Gabriel Aramouni, director del Centro de Educación Empresaria de la Universidad de San Andrés, considera que el liderazgo particular del Papa Francisco se asienta en una conjunción de factores clave bien definidos: la sencillez, la simplicidad, la sinceridad, la seriedad y trayectoria, la credibilidad, la prudencia y el testimonio personal, define de entrada, y añade: Estos son valores muy apreciados, que generan impacto positivo y es lo que la gente desea percibir de sus líderes para que pueda seguirlos, para generar esa corriente de confianza recíproca que es la que en definitiva permite impulsar los cambios que las empresas y la sociedad toda requieren.

Acción y emoción

La combinación de carisma y optimismo, con mensajes bien claros y de sentido común, en la opinión de Aramouni, puede servir como lección para los CEOs, ya que se espera de los líderes palabras claras, sentido común, coraje para la acción, firmeza en los principios y caridad para contemplar las diferencias. En esta línea, dice que la confianza, la credibilidad y el propio testimonio personal son los motores del cambio que un líder debe exhibir para promover en sus equipos las actitudes personales que generen un cambio individual.

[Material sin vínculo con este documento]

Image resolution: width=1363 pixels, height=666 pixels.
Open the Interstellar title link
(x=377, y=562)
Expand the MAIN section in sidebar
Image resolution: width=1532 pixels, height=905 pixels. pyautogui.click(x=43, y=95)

Sea una cuestión religiosa o espiritual, la convocatoria de Francisco al cambio interior antes de ir la acción puede ser tomada por los dirigentes, ya que, según el académico, el mejor cambio organizacional comienza con el cambio personal, con el cambio del corazón, que es lo que luego puede hacer que se modifiquen estructuras y conductas.

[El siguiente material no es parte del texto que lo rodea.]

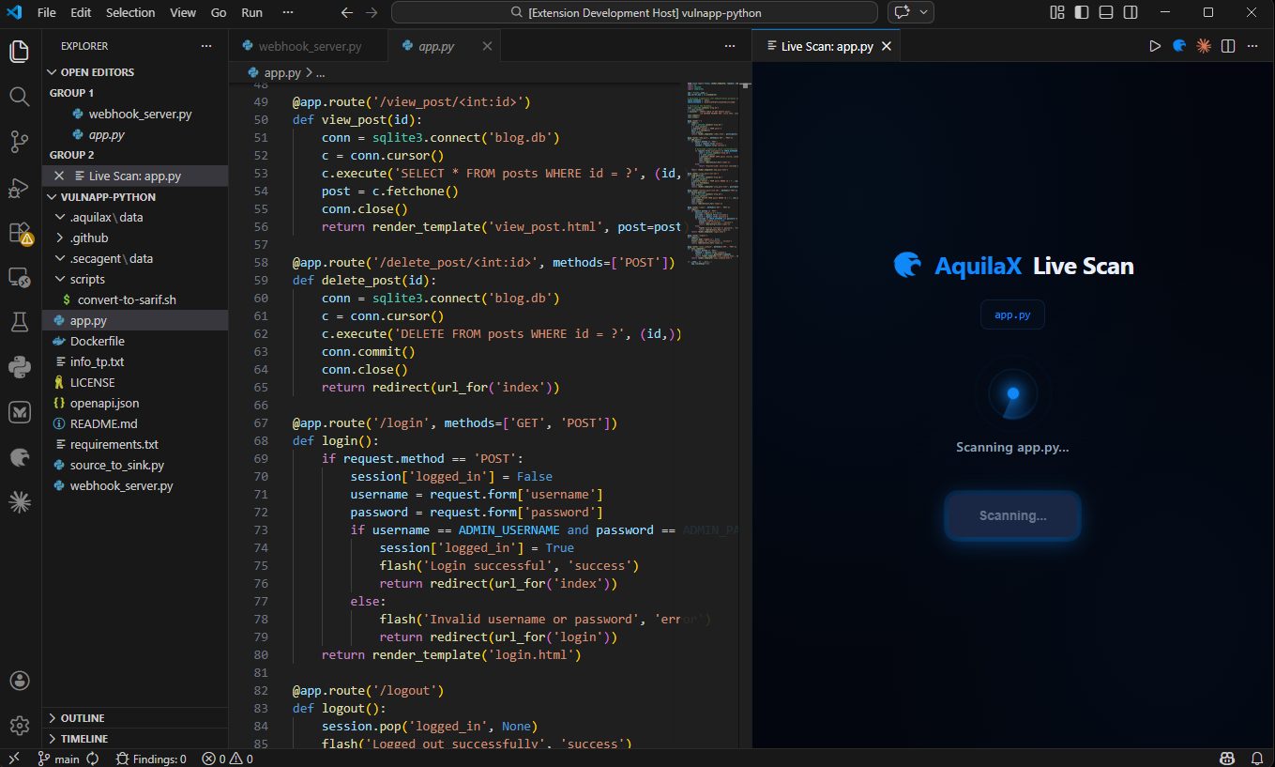Switch to the webhook_server.py tab
1275x767 pixels.
[309, 46]
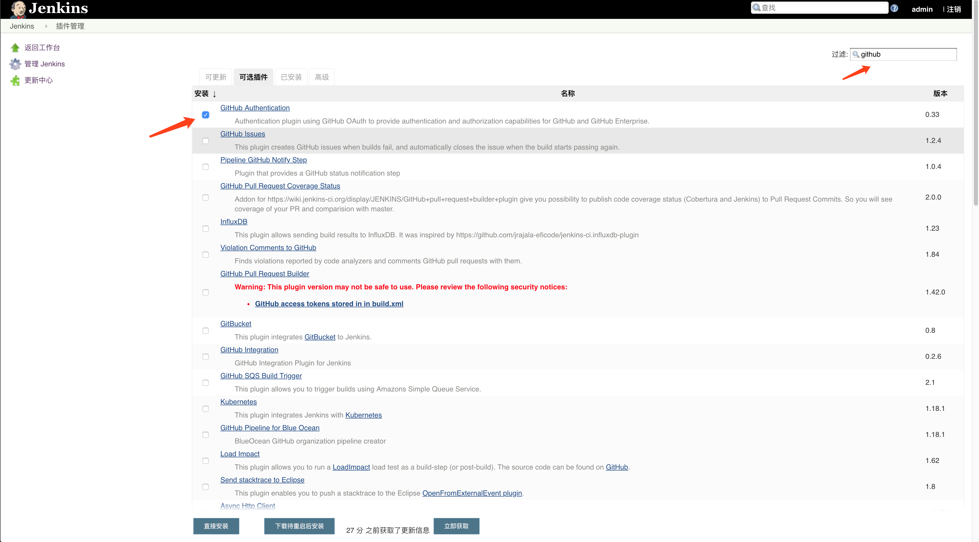Click the Jenkins breadcrumb home icon
This screenshot has height=542, width=979.
(21, 26)
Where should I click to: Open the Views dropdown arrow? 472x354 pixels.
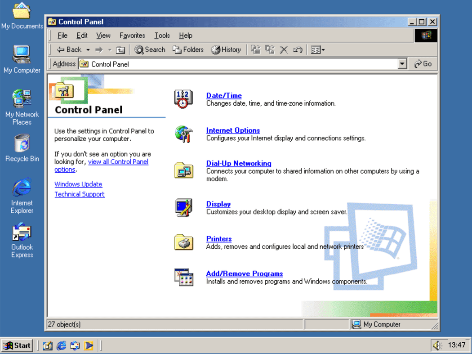click(323, 49)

Por su parte, Angel Castiñeira, director de la Cátedra Liderazgos y Gobernanza Democrática de Esade Business School, coincide en que el mensaje implícito (del Papa) es de renovación y que, al menos a juzgar por sus primeras acciones, se pueden aprender más cosas de sus actitudes que con valores: proximidad, autenticidad, espontaneidad, sencillez y calidez humana, rasgos claramente detectables en sus primeros pasos en público.

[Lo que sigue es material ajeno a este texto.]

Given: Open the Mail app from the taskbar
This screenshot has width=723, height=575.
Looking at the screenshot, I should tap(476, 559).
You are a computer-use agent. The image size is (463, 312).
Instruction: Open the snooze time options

Castiñeira, quien también es director del PMD del campus Buenos Aires de Esade, va más allá, y dice que si le damos la vuelta al calcetín a la exhortación del papa para combatir la pobreza, los empresarios podrían verse convocados a la acción, aunque con una sutil diferencia: El objetivo del buen empresario no es combatir la pobreza sino generar riqueza para que ésta revierta en la comunidad de manera justa. La responsabilidad social primera de las empresas es esa o debería ser esa.

Una nueva conciencia

La humildad con la que irrumpió Francisco tras el habemus papam es parte de una conciencia en los negocios que se expande en muchas corporaciones a nivel global y que se plasma en los valores y Derechos Humanos entre los líderes. Así lo consideran Bárbara Licciardi y Carolina Brinusio, fundadoras de DOS, una consultora de Recursos Humanos que se ampara en los valores para incrementar el capital humano. Consideramos que hay un quiebre, un cambio de paradigma en la vida y en los negocios y en la religión, dice Brinusio. Licciardi dice que tener la humildad como líder, de generar una nueva conciencia en los negocios y dentro de los equipos de trabajo, hace que no haya que destruir para construir, ni empezar siempre de cero, sino que la propuesta es trabajar codo a codo y con una visión de inclusión.
Pedro Ylarri

Pontífice interactivo

El acto de Bergoglio de presentarse con mero obispo de Roma y de pedir la bendición del pueblo antes de dar la suya, no sólo es, para académicos consultados, considerado un acto de humildad, sino de escucha, de interacción e ida y vuelta. Un paradigma que se instala en tiempos de redes sociales, en el que el feedback a los stakeholders es crucial. Bárbara Licciardi, de DOS, dice que la humildad, para los CEOs, permite incorporar nuevos procesos, tener en cuenta a los equipos de trabajo y generar espacios de escucha profunda, que terminan siendo herramientas para el cambio.